Blaine gli porse il piatto come in uno stato di trance, ma venne interrotto da un secco colpo di tosse: Kurt se ne stava comodamente appoggiato allo stipite della porta e fissava la scena con occhi gelidi: “A parte il fatto che per costringermi ad indossare una cosa tanto orrenda dovresti prima passare sul mio cadavere… cosa stavate cercando di fare?”
I due colpevoli, beccati con le mani nel sacco, si fecero piccoli piccoli sulle loro sedie e cominciarono a mormorare una lunga sequela di scuse senza senso.
Kurt si rivolse al padre con uno sguardo di disapprovazione: “E poi, papà… mi avresti venduto per una misera coscia di pollo?”
Burt pensò di puntualizzare il fatto che non si trattava semplicemente di una coscia di pollo, ma di una coscia di pollo fritta, poi decise che forse sarebbe stato più saggio tenere quella precisazione per sé.
Lui e Blaine trascorsero tutto il resto della serata cercando di ammansire quella specie di furia scatenata che sembrava aver momentaneamente preso il posto del loro adorabile Kurt.

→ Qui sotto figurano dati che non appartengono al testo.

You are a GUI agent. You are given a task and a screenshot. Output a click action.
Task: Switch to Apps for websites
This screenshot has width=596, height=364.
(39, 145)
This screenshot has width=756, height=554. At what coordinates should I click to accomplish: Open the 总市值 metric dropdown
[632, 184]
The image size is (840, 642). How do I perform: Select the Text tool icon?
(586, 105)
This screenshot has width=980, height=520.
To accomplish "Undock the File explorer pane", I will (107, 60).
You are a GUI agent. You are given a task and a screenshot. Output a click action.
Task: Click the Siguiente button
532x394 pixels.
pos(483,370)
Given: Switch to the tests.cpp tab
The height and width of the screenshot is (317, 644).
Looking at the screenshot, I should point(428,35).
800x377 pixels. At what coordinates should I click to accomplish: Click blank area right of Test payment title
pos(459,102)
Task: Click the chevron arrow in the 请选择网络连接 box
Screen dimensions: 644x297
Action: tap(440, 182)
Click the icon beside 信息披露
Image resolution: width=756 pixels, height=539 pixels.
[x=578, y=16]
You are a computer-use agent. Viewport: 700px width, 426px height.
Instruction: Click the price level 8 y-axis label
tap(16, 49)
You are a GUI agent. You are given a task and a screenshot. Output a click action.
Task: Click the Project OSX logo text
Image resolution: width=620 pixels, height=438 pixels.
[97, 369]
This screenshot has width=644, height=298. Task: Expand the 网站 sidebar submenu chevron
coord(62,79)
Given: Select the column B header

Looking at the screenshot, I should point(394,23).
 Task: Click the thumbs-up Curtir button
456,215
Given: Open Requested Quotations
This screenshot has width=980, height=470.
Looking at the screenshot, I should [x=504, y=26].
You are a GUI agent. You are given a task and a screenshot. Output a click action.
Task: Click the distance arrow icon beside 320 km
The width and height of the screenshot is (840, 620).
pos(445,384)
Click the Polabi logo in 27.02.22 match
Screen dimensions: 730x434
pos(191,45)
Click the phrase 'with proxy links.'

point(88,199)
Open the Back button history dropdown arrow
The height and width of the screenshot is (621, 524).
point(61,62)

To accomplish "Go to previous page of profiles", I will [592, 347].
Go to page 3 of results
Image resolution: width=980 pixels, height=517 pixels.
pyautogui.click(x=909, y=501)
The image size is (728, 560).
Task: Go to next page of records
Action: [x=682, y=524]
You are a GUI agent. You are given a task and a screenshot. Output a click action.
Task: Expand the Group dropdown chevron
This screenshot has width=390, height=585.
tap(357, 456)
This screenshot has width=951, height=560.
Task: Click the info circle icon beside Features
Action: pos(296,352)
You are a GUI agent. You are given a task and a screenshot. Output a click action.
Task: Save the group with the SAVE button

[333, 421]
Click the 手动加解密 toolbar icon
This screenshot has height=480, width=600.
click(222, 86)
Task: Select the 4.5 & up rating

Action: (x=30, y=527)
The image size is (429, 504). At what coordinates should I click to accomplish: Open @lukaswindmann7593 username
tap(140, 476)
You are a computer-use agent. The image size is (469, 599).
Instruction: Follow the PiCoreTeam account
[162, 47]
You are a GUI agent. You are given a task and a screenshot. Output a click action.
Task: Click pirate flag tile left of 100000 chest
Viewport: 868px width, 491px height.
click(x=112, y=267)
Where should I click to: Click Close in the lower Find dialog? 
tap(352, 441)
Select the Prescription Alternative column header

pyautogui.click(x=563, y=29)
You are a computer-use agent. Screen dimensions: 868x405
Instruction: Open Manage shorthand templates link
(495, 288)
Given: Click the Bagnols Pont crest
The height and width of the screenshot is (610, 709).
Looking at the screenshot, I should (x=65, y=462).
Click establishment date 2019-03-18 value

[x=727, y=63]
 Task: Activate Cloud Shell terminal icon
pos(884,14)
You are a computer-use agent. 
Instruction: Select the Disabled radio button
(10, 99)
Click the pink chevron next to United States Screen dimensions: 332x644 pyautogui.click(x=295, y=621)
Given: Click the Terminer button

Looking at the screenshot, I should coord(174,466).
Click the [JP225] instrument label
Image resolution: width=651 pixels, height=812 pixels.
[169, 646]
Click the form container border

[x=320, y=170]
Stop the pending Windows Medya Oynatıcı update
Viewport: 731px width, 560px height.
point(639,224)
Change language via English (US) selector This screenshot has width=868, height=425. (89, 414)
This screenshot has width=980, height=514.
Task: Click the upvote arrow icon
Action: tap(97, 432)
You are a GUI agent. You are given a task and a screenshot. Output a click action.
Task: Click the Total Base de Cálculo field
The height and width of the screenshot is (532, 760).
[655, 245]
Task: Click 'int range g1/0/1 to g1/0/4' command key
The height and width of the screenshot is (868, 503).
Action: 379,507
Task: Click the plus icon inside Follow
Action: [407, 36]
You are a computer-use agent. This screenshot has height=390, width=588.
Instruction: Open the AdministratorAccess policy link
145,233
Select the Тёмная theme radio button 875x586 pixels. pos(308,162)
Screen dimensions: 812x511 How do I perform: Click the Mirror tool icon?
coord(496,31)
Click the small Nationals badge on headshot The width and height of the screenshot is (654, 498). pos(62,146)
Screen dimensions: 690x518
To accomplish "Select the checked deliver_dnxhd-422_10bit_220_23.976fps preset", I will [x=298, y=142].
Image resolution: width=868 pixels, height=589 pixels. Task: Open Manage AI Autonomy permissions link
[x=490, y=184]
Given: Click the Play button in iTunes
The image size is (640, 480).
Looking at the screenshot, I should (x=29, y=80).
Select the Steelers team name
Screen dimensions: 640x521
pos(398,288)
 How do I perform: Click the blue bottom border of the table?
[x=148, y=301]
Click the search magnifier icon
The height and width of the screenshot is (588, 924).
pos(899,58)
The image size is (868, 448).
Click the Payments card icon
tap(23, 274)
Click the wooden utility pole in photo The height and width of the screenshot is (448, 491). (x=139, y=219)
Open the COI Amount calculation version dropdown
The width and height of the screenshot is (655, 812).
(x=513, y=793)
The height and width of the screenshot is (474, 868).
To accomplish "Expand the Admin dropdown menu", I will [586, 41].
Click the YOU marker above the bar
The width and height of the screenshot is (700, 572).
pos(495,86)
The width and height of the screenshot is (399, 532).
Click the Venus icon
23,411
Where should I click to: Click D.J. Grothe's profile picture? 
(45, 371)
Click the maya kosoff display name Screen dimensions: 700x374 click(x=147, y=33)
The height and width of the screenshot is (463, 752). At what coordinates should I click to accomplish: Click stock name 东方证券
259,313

Dopo cena presero tutti posto sul divano per assistere all’ennesimo estenuante incontro di football. In altre circostanze Kurt avrebbe sbuffato sonoramente, alzando gli occhi al cielo, ma non poteva negare che vedere suo padre, Blaine e Finn discutere animatamente dell’incontro, avvolti da quella tipica aura di cameratismo che sembrava avvolgere inevitabilmente il maschio medio quando si trova ad assistere ad una partita con altri esemplari della sua specie, gli stava in un certo senso scaldando il cuore.
Giunta l’ora di tornare a casa, Blaine venne colto di sorpresa da un imbarazzatissimo Burt, che gli tese la mano e gli brontolò in maniera confusa che era il benvenuto e poteva passare a trovarli ogni volta che voleva.
Il ragazzo lo ringraziò con fervore e si diresse verso l’auto, accompagnato da Kurt, che sembrava trasudare soddisfazione da tutti i pori: “Hai visto? Te l‘avevo che gli saresti piaciuto!”
Blaine rise e gli posò le mani sui fianchi, attirandolo a sé ed impegnandolo in un lungo, languido bacio che lasciò entrambi con la testa leggera e il fiato corto.
Kurt fu stranamente il primo a riprendersi da quella sorta di trance e sporse all’infuori il labbro inferiore in un broncio adorabile: “Devi proprio andare a trovare i tuoi questo fine settimana?”
L’altro sospirò, evidentemente ancora meno entusiasta di Kurt all’idea: “Fidati, nemmeno io faccio i salti di gioia, ma devo pur vederli ogni tanto.”
“Lo so, scusami… è solo che non posso credere che dovrò aspettare due settimane per vederti di nuovo.” sospirò Kurt.
“Chi lo sa?” mormorò Blaine contro le sue labbra, facendo correre una serie di piacevoli brividi lungo la sua spina dorsale, “Le cose belle accadono quando meno te le aspetti.”